— Exercise data —
————

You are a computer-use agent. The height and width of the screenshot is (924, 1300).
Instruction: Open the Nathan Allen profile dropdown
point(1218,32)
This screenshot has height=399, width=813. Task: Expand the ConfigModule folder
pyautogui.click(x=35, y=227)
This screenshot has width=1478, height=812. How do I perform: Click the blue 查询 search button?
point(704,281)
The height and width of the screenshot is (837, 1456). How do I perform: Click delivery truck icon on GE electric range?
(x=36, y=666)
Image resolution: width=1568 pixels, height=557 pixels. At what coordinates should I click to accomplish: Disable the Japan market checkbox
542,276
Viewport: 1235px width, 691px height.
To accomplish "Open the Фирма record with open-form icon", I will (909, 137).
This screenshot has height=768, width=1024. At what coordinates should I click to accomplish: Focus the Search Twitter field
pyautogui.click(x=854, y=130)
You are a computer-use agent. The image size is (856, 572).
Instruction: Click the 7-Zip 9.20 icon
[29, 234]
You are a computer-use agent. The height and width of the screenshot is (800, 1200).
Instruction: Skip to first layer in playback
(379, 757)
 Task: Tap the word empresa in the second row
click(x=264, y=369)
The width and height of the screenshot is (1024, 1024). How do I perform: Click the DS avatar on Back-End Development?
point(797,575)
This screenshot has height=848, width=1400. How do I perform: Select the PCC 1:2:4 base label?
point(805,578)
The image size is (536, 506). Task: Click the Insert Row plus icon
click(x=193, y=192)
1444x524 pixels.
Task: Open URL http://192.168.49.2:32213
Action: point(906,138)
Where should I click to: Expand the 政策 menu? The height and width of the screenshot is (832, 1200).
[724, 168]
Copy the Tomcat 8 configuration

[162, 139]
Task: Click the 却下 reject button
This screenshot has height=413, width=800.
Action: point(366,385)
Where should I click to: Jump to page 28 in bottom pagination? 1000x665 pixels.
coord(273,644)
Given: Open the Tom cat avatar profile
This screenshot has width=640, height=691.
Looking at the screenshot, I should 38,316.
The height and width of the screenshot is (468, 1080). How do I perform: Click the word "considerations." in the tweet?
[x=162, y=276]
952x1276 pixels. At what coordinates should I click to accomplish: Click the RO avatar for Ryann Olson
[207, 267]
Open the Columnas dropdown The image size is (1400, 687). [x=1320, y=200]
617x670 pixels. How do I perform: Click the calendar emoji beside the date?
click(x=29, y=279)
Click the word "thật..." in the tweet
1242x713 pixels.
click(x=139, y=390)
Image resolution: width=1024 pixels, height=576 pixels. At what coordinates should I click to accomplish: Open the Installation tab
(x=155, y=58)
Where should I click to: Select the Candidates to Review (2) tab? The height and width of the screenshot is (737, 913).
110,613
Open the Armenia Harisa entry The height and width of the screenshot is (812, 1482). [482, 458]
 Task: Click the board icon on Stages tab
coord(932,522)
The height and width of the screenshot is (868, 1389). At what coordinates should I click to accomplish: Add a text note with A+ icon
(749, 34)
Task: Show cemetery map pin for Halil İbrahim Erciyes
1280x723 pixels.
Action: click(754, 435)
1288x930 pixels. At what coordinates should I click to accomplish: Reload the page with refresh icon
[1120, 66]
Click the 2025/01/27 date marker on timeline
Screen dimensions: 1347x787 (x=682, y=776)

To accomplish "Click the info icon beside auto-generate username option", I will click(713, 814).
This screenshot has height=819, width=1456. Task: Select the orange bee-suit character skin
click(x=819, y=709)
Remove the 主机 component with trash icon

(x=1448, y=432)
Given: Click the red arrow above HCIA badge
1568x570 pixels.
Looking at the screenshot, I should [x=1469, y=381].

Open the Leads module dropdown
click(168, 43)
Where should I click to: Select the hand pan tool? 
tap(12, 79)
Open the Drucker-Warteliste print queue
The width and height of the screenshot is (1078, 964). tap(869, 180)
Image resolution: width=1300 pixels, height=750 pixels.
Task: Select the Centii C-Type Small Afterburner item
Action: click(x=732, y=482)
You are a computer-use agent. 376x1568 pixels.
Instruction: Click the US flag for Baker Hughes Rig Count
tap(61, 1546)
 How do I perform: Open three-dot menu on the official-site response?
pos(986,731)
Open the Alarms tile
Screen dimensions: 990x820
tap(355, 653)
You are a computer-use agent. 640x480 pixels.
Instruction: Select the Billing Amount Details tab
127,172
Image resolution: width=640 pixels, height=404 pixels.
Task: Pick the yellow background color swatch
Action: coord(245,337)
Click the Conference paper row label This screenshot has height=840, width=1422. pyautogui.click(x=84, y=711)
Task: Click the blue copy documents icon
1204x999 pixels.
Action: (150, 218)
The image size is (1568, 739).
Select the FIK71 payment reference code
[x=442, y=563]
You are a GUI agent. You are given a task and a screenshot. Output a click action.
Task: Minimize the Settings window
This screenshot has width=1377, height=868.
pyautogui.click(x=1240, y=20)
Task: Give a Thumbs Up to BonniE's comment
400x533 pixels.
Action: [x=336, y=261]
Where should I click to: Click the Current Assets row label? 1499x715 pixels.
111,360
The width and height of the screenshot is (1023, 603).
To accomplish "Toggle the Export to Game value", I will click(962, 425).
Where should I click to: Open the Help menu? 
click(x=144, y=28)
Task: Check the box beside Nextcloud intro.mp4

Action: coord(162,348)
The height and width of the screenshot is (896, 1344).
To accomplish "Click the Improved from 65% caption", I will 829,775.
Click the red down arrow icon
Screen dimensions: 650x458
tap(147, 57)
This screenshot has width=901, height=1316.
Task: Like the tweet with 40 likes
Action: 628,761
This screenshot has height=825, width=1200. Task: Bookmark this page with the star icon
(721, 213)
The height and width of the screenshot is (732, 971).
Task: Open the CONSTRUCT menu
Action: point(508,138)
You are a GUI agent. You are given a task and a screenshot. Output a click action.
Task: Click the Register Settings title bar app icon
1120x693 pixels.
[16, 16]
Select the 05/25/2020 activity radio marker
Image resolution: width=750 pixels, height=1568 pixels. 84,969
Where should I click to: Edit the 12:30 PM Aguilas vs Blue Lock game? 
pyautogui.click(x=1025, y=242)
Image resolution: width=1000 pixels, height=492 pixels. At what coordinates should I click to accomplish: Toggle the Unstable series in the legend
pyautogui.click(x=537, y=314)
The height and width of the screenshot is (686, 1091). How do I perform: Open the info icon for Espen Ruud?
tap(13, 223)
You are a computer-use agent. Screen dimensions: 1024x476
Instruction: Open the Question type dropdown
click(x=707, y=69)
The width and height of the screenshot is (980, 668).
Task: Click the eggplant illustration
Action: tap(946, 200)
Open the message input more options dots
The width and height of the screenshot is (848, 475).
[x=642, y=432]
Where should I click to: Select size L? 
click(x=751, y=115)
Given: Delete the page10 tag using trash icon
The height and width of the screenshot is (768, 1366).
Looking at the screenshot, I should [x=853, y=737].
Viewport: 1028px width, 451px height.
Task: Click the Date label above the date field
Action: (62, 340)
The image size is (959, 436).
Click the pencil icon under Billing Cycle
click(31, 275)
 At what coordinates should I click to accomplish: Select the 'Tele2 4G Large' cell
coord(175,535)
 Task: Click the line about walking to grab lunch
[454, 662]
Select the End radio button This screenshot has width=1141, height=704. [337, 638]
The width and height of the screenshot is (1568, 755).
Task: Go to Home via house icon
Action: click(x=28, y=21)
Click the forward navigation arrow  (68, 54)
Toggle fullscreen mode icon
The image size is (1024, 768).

————

— Work instructions —
Whenever a line in the entries holds the word "arrow", copy that line.

— Answer section —
Given: Click the red arrow above HCIA badge
Click the red down arrow icon
Click the forward navigation arrow  (68, 54)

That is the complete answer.